He introduced me to the doctor who talked further on the subject. And I was really thrilled by his words. It’s funny how the knowledge that one has helped anyone, even accidentally, warms the heart. Every performer backstage felt good about it when I told them.



But my odd fancy, immortalizing the people in my audiences, couldn’t last forever. It got a bad blow in Long Beach, California, when I was about eight years old. We were playing a short engagement. While we were in a cafeteria the earthquake of March 10, 1933, which took the lives of 127 people and injured more than 4,000 others, began rocking the city. I was frightened, of course, but not any more than the older people. But a little while later, when things had quieted down and we started to walk down the street, we had to pass a building where a heavy steel marquee had crashed to the sidewalk killing 15 people. The forms of some of the victims were still lying there, covered with blankets, and suddenly I wanted to scream but couldn’t. I waved my arms and my mother bent down to speak to me.



“Donald! Donald! What’s wrong?”

I tried to tell her but not a word came from my lips. Up to that moment I had really believed that strangers lived forever and that only we, the O’Connors and the others in the theater world who were actors, ever died. But here were people lying dead who were just like the people of the audience whom I revered. For the next two weeks I walked around dumb—the shock had taken away my voice. Believe it or not, but at the age of eight I was already suffering from having my faith shattered!

When I finally could explain it to my mother she was understanding enough not to laugh about it, and afterward when we’d have periods of quiet together she’d tell me about the teachings of Catholicism. But either I wasn’t ready for it, or I just couldn’t make the switch from what I had believed. It took somebody else to get me thinking about religion—a seven-year-old boy whose father was a Presbyterian minister.



This was in Chicago while we were laying off between theater bookings. The boy was a neighbor, we liked each other, and one day I visited his house. I sensed immediately that his father was not like the priests who came to visit us, nor was his house like the parishes I knew. It bothered me.
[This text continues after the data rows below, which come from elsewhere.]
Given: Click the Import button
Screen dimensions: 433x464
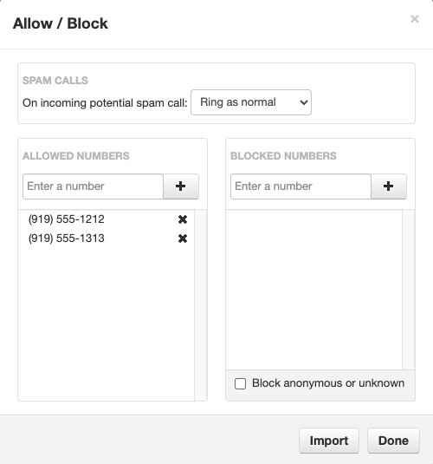Looking at the screenshot, I should [x=329, y=441].
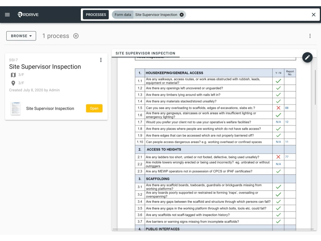This screenshot has width=321, height=241.
Task: Select the Form data chip
Action: [123, 14]
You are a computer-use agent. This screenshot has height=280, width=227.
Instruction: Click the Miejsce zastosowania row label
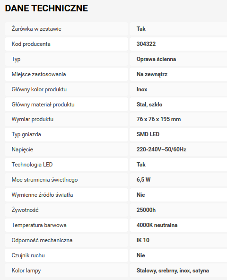[x=39, y=74]
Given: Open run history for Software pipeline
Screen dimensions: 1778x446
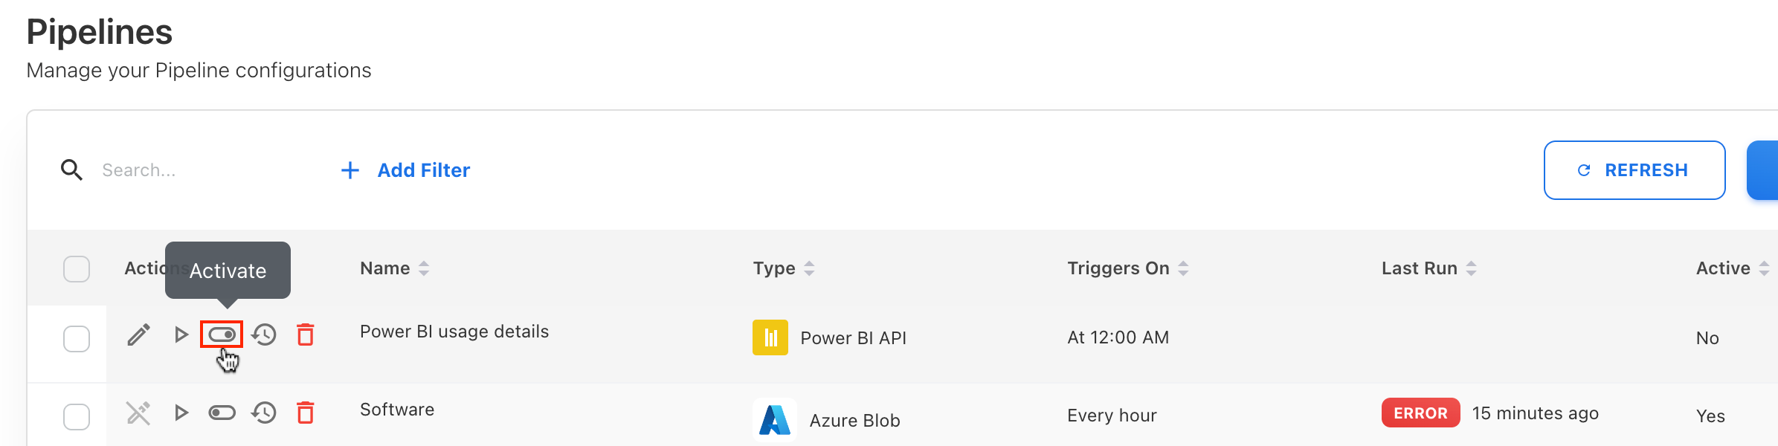Looking at the screenshot, I should pos(264,413).
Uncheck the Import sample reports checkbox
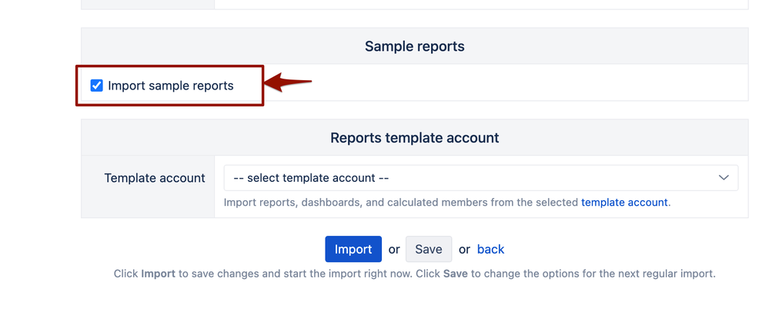The image size is (769, 309). 97,86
Perhaps because I had lost one faith and was trying to understand the one I was born into, it was disturbing to feel that there might be still a third to worry about!

When I got a chance I asked the boy about it and I remember his attitude; since he was the son of a minister he acted as if he could easily explain the whole thing to me—and he began. I don’t have any recollection of what he said exactly but out of our talk I got my first knowledge that there were lots of religions . . . yet all very much the same. One thing bothered me and this question I can recall asking.



“Then people are the same . . . no matter who they are or where they are?”

He said they were and I felt better. Because I still relied on people, even though they had tumbled from their pedestals. People still made up most of my world. I knew I would always have to depend on them.

This may seem like odd kind of talk for small boys to engage in, and friends sometimes scoff and refuse to believe me when I tell them about it. For a while I started wondering myself if this ever happened, if seven and eight year olds were really talking religion. Then the other morning I overheard my daughter, Donna, who is only five, talking about a playmate of hers to our maid one morning at breakfast.



“Betty is not like me. Do you know that?” Donna said.

“Oh. Is she taller?” asked the maid.

“No, she’s not religious like me,” said Donna.

The maid gave a little gasp. So did I where I was sitting just outside the breakfast nook. And I listened closely for the maid’s next words.

“Are you sure, Donna?” she asked.

“Oh, yes,” Donna said. “She told me. She isn’t religious like me. She is religious like she. She said it wasn’t the same at all. And I don’t like it.”

“Oh, don’t you worry,” the maid said comfortingly. “I bet in the long run it gets you to the same place.”

I could tell from Donna’s voice that she felt better immediately. And so did I.



Donna goes to Sunday School while I had little or none of such training. By watching what she goes through trying to understand the perplexities of the world, even with this advantage, I can appreciate that my fanciful philosophy as a youngster was not too weird. Donna knows that there is a distinction between people and God, but she is also vague enough about it to say things like, “Of course, I was very young when Christ died.”

In her way she will come to the same faith that I came to in my way. I feel confident that even those friends of mine who are non-believers in God, and who are so articulate in defending their atheism, will eventually find the security of following in His footsteps.



By whatever road I traveled I got where I longed to be and with an understanding of my relationship to Him. Somehow I have learned what prayer is, that to ask for the specific is meanness and only to seek the all good should be the purpose of such communication from the soul. One’s conscience, one’s sense of good and evil make this all plain in time.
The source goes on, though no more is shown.